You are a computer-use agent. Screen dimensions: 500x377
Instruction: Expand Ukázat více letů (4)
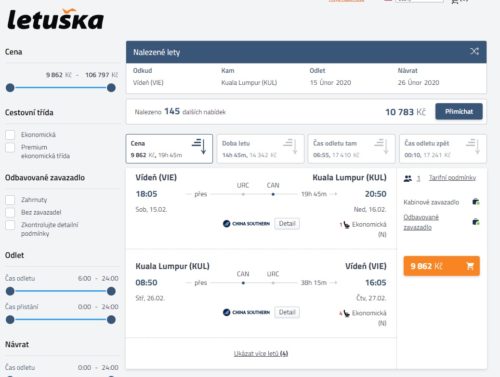[261, 353]
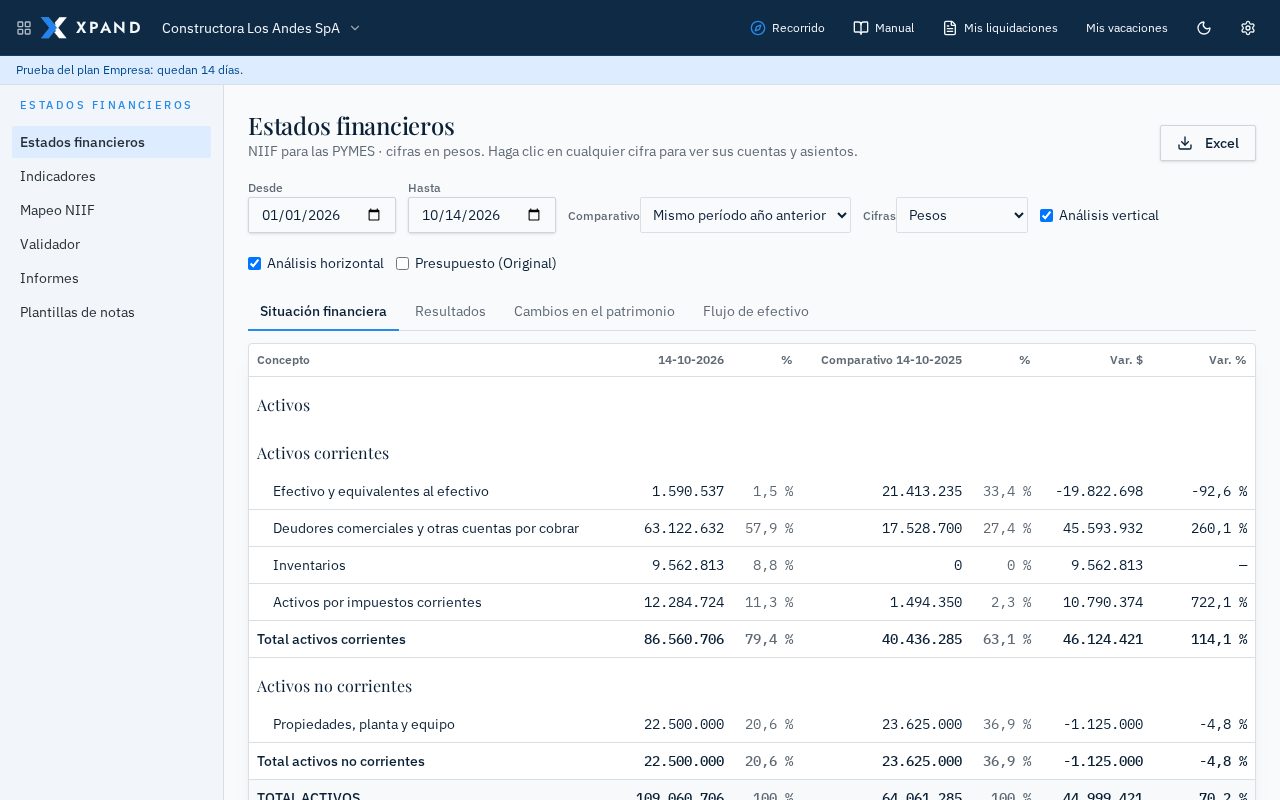Image resolution: width=1280 pixels, height=800 pixels.
Task: Click the Efectivo y equivalentes figure 1.590.537
Action: tap(688, 491)
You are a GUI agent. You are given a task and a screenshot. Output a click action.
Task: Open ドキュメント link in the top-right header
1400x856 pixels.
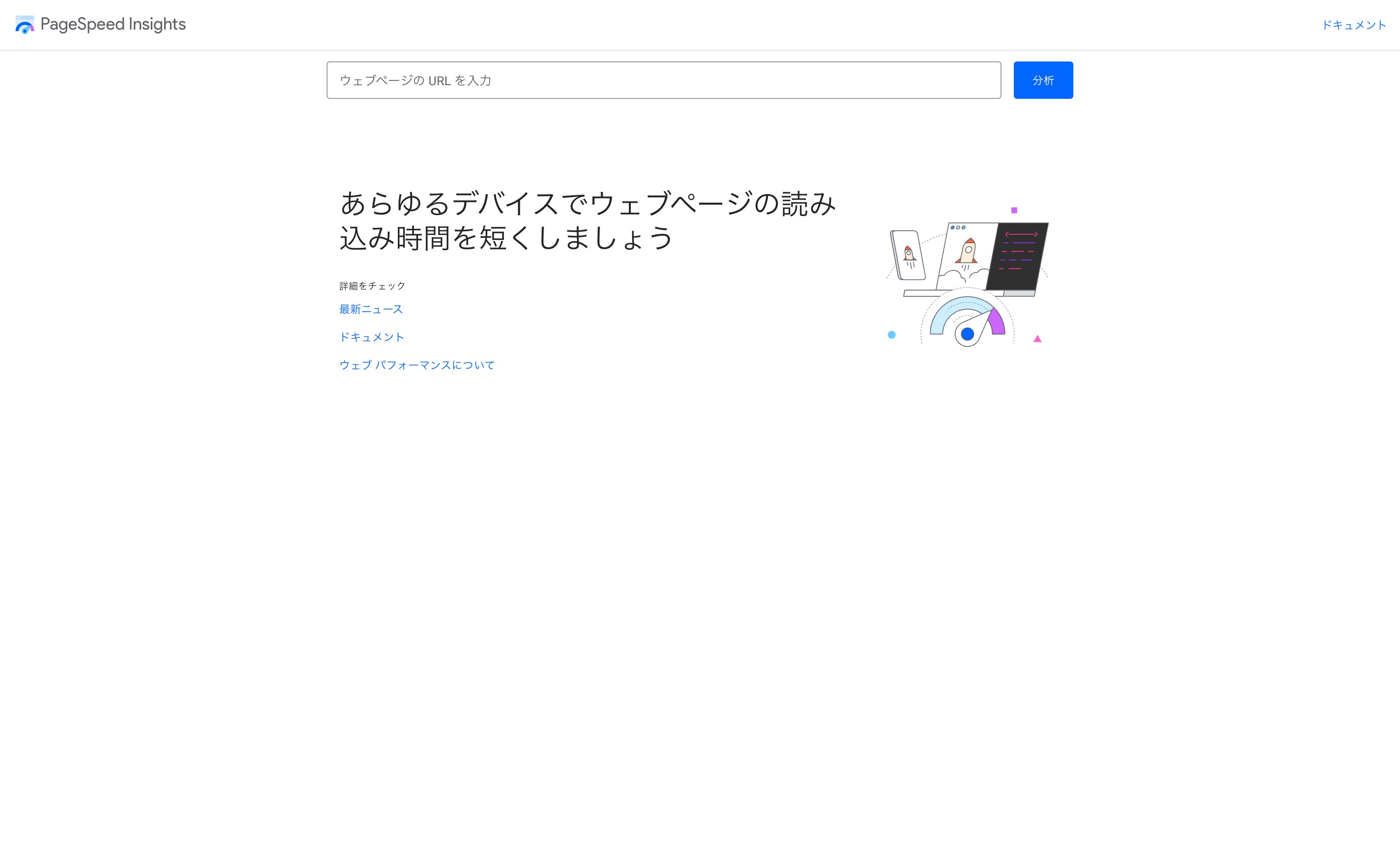pyautogui.click(x=1354, y=25)
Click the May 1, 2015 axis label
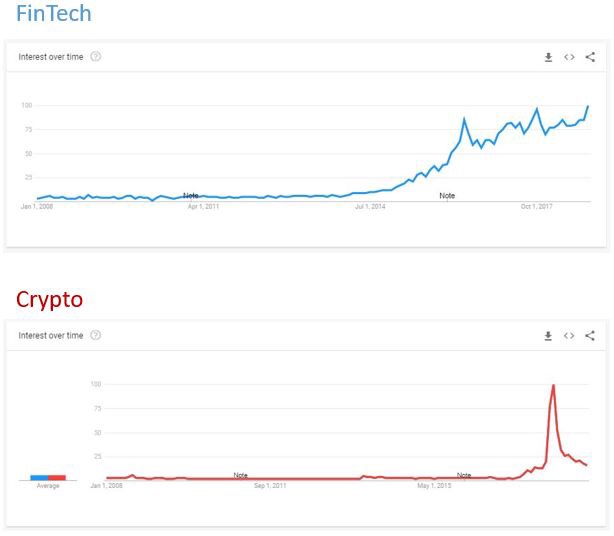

-*-*-

- [Work instructions]: Give the number of lines in the entries that hold the word "agent", and nothing else.

- [Task result]: 2